Today’s Google Doodle honours Henrietta Edwards by celebrating her 165th birthday. Google explains,
This depiction of one of Canada’s greatest advocates for women was illustrated by guest artist, Kate Beaton who has been known to explore the lives of other historical figures in her collection, Hark! A Vagrant.
Ms Beaton says
I think that when it comes to notable people in the women’s rights movement in Canadian history, there are names we know like Nellie McClung or Emily White. They are the token examples in the high school history text; the answer to a multiple choice question somewhere.

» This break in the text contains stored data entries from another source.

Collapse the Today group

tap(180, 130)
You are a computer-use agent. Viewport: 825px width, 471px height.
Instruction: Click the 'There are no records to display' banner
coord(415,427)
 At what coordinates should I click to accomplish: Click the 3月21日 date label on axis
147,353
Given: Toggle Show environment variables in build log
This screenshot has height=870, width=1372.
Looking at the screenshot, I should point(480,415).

Maybe we know “The Famous Five” and what they did with the Person’s Case, but I doubt many of us can list the individual women themselves. I believe Henrietta Muir Edwards is one of the women who deserves a wider recognition for her work. Montreal-born–a transplant to the Prairies later in life–she fought for women’s rights, women’s education, women’s work and women’s health, across the country and from a very young age. She was a writer, an artist, a lawmaker and a teacher. She allied herself with likeminded activists and founded a number of movements and societies to improve the lives of women. Henrietta was a woman who made things happen and fought for it all with unflappable conviction. Canada is a richer country for having her as a citizen.

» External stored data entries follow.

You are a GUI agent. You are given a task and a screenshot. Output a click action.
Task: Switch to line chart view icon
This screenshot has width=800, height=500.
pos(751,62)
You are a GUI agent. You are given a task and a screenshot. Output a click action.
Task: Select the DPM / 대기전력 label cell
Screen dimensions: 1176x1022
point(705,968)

and provides an alternate draft illustration
CBC News calls Henrietta Edwards a famous Canadian woman.
So famous, in fact, that she’s part of the so-called Famous Five: a group of Alberta women who fought for women to be declared persons under Canadian law. Their battle started in 1916 and culminated on Oct. 18, 1929, when Britain’s Privy Council officially declared Canadian women to be persons under the law.